There are a couple of important lessons that we did learn that I think have immense value in the new post-pandemic work world, where so much happens in an environment that seems equally remote and closed off. Whether it’s a matter of phone contact, etiquette and attitude, or Zoom/Teams behaviors and protocols, so many of the same attributes and work conditions we dealt with are extremely relevant now given the persistence of WFH along with millions of gig employees working anywhere and everywhere.

Posture Matters

One of the most obvious and correctable actions we dealt with in the call centers was posture. That might seem strange in a room full of seated folks. But the fact is that if someone was slouching, hanging off their chair, staring around the room, or otherwise checked out, we knew for sure that they weren’t connecting effectively with the person on the other end of the line. You see this same issue in teleconferences all the time– where team members aren’t leaning in and focused, but instead are half asleep, snacking, texting, or simply not paying attention. It matters and it’s worth calling out if you’re running the session. Sit up straight, lean in, and smile.

Appearance Matters

I realize that the pandemic demonstrated to the world that you could party, pray or participate in virtually any remote activity in your pajamas. And as certain notable columnists and commentators learned – much to their embarrassment and chagrin – you could do a host of other questionable things as well.
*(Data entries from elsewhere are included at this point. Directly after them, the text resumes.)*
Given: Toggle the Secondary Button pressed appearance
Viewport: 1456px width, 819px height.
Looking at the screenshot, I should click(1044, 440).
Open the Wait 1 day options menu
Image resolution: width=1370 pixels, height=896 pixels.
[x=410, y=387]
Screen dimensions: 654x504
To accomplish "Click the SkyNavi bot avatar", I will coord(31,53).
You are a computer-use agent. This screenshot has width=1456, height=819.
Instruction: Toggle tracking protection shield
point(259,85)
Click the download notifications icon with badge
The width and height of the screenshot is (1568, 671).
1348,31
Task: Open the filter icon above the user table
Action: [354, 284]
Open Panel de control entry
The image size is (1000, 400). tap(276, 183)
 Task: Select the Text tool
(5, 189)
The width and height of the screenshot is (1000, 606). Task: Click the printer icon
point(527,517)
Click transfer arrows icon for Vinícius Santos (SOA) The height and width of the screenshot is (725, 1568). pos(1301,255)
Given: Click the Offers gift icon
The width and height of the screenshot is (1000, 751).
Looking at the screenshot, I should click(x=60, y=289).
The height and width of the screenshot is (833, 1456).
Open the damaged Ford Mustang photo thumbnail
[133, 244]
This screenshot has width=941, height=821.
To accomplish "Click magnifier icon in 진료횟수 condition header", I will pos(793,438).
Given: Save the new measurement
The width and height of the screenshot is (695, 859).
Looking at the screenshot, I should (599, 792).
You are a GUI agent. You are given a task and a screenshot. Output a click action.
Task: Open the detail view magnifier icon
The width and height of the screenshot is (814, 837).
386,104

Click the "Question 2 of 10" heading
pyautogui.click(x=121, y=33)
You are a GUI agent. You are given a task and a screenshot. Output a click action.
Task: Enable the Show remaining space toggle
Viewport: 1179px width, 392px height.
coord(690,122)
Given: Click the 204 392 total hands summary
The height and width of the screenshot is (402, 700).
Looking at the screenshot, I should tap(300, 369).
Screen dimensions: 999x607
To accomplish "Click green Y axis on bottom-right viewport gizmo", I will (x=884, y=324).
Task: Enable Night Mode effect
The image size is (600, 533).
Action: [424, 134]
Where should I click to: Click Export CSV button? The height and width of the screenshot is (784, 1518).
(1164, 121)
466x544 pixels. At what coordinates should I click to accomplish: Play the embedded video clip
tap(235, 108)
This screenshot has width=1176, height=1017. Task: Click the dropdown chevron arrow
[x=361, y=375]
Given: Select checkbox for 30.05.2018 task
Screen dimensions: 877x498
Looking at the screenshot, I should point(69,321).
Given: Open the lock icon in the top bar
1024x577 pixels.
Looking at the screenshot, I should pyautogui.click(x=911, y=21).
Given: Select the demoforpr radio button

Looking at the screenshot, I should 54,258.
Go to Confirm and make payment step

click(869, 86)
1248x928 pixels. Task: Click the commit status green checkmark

But it’s very clear that, if you care about your business and you want to send the right message, what you wear shows everyone just how much you care. This is just as true for an underdressed slob who’s driving an Uber, someone handling your groceries that you wouldn’t want near anything perishable, or any delivery moron who’s vaping on your front porch while waiting for you to answer the door. Paying attention to your appearance and how you are seen by others is part of being a professional.  Unfortunately, that’s a message that’s been lost on millions of inbound employees.

Time and Details Matter

The pros know a simple fact – the way you conduct any part of your life and business automatically bleeds into and informs the entire rest of your activities. If you’re an “on time” person who respects other people’s time, those people will respond in kind and appreciate your concern and courtesy. If you’re a slug who shows up late or whenever it suits your schedule, you’ll soon be looking for work elsewhere. If you’re a person who sweats the small stuff, pays attention to the details, prepares for calls and meetings, people quickly get that message as well. It’s important, it’s contagious, and it’s what all great leaders do. You want to be the one who’s everyone’s first choice for tasks, responsibilities, assistance and promotions – not the last resort.

Bottom line: all of these behaviors and attributes point in the same direction to a particular conclusion: that you are present, that you care about the work you do, and that you take pride in how and why you do that work. It’s not going to be easy to remotely build and maintain company cultures, but it starts in every case by paying attention to the small personal details that matter most in the long run.